Um, we've got a really all-star lineup of guests
on today's program.
Um, moving from left to right, we have:
Alan Emtage, a very special guest who is
gonna talk to us about his very special creation
of, uh, the first web browser...
Um! We have Jeremy Clark, in Montreal -
Jeremy is a technical director at Global Voices.
Josh Levy, from Free Press,
in Massachusetts, in the U.S.
and Renata Avila, campaign manager
for the Web We Want
Creative Commons extraordinaire, and
GV star.
who is joining us from Berlin!
Welcome, everybody!
Um. So we wanted to start today's show
by talking a little bit about the world wide web
and the internet.
'Cuz a lot of people think that they're the same thing
when actually, that's not quite true.
I want to first turn to Jeremy
and just ask, Jer, could you
break it down for us, like,
I thought that the internet was invented in the 70's
but, if it's the 25th birthday of the web,
what does that mean?
Jeremy Clark: Okay, well, the
best place to start, I think, is
the internet - it has existed in various formats
since the 1970's, as you said,
but it was the web that really made it
enter our homes.
and, so, understanding the relationship is important.
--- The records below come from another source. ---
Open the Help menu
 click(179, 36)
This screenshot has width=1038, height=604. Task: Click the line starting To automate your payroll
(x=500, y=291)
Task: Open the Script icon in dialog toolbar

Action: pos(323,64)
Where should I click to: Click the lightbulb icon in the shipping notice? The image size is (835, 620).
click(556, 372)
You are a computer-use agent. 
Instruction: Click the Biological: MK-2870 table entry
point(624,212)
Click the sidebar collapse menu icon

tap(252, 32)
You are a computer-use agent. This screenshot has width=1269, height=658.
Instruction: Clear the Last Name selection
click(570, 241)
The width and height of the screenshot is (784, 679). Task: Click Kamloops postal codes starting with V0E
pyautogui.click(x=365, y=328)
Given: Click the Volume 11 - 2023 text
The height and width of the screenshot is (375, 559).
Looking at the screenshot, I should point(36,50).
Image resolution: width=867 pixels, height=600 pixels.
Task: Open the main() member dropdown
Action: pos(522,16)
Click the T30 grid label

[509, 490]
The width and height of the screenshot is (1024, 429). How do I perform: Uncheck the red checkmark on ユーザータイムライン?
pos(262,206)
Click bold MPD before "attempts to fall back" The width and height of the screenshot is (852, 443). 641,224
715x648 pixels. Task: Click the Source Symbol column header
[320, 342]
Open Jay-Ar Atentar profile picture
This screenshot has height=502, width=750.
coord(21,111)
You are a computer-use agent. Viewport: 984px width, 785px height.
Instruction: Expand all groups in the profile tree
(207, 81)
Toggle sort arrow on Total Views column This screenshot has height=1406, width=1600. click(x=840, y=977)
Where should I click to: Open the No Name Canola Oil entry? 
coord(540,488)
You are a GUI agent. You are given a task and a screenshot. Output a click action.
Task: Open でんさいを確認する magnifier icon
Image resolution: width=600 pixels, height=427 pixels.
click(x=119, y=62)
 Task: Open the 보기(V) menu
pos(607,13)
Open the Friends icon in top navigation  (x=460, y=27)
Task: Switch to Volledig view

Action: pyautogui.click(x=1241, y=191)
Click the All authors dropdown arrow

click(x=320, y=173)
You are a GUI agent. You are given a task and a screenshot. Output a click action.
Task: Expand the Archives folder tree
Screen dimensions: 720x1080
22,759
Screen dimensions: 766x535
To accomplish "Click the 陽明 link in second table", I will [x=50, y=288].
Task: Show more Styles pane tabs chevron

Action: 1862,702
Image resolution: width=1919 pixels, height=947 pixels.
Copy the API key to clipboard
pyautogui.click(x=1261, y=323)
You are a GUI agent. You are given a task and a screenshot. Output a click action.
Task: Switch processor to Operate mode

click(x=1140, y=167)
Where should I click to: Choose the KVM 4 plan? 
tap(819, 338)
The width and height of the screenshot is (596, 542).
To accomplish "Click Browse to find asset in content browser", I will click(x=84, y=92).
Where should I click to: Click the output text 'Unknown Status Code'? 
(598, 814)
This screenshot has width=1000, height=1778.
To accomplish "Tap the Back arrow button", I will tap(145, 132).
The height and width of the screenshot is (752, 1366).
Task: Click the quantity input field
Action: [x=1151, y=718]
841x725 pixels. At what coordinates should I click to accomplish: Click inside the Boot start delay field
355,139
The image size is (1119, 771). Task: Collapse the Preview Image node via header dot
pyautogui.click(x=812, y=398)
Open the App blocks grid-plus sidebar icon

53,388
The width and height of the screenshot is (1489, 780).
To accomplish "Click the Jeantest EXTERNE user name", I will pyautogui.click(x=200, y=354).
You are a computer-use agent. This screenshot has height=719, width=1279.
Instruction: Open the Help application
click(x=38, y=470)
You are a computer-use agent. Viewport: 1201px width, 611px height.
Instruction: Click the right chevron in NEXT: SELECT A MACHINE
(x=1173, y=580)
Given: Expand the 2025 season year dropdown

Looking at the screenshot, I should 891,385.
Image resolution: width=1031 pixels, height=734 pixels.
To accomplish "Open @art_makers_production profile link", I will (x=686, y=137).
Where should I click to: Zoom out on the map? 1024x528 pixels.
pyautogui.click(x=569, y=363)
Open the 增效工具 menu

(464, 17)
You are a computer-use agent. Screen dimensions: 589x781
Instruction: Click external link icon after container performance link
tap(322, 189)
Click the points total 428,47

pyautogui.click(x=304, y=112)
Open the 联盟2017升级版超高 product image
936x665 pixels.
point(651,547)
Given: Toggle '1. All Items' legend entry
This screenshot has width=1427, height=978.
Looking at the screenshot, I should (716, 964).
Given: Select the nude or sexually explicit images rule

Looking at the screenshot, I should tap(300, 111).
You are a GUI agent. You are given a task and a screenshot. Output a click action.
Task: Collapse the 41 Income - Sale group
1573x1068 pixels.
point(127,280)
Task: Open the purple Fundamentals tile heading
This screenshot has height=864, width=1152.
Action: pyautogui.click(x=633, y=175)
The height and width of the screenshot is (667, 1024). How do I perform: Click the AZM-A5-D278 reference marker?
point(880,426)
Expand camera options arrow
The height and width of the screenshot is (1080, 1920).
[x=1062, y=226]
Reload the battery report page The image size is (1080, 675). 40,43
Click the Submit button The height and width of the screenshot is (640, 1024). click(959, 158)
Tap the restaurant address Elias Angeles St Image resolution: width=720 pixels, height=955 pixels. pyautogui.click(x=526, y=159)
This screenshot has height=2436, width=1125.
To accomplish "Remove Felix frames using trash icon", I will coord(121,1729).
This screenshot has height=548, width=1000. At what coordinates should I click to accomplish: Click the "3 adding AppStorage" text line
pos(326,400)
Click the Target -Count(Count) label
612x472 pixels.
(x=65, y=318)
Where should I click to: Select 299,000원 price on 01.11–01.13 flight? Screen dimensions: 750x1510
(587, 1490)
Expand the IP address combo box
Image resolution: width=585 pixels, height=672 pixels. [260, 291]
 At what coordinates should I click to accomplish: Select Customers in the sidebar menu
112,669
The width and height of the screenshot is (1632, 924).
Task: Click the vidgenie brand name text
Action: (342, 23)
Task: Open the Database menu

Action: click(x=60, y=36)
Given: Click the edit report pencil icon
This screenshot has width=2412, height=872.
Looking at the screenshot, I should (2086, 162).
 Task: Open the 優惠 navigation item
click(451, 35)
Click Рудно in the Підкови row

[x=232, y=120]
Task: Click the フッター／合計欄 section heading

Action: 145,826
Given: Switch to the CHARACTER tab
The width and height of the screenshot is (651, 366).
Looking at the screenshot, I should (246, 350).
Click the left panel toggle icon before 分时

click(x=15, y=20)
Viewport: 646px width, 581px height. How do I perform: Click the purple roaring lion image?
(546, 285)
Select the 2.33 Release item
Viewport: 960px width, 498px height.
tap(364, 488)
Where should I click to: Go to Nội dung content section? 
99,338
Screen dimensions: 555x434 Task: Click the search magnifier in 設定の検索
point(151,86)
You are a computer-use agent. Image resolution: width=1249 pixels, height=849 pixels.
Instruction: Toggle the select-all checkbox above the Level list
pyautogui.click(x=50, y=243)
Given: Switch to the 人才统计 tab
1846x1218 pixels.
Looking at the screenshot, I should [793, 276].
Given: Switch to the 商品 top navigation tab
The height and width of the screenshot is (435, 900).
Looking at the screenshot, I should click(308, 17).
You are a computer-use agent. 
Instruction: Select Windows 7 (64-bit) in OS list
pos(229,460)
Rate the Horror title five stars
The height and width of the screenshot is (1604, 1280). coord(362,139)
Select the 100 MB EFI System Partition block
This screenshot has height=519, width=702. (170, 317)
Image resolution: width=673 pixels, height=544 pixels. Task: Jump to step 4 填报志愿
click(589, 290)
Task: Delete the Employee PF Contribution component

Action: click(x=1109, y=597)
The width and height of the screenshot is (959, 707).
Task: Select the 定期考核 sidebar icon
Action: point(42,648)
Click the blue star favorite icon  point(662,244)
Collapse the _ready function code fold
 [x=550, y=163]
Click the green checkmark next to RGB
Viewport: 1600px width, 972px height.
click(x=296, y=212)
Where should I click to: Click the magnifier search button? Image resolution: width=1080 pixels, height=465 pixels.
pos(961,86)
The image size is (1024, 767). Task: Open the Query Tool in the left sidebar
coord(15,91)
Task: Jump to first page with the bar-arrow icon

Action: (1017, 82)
So, the internet was invented by
the U.S. Government in a lot of senses...
...a mix of military and science funding
that developed the network of
actual computers
that can communicate with each other over
wires.
Now, another related technology that is also compri--
[amends] uh, built in to the web
is called hypertext. And that is the notion
of documents that can link between each other
immediately, without having to go and fetch
a separate document. Um.
So there were lots of systems since the 1960s
that were trying to implement hypertext, like,
Xanadu is an example,
uh, but all of them were commercial,
expensive, closed,
and none of them were very popular.
So, Tim Berners-Lee, who is the
"inventor of the internet,"
[corrects himself] of the web,
obviously, the World Wide Web -
Um. [Tim Berners-Lee] put those two things together
by building a service that runs
on top of the internet, and he
called it the World Wide Web.
So what the World Wide Web is, is the
decentralized hypertext engine
that we use to communicate between
computers' web pages.
So what makes up WEB is three things:
URLs (or URIs) - Universal Resource Locator
which are the addresses we use
to find things on the web,
[#2] HTML, which is the
HyperText Markup Lanuage
which is the way that the information
is stored and sent
so that we can then use browsers
to view HTML, and then
all the documents can be understood
and then also they display the links
so that the hypertext part of it works
and we can jump around from page to page.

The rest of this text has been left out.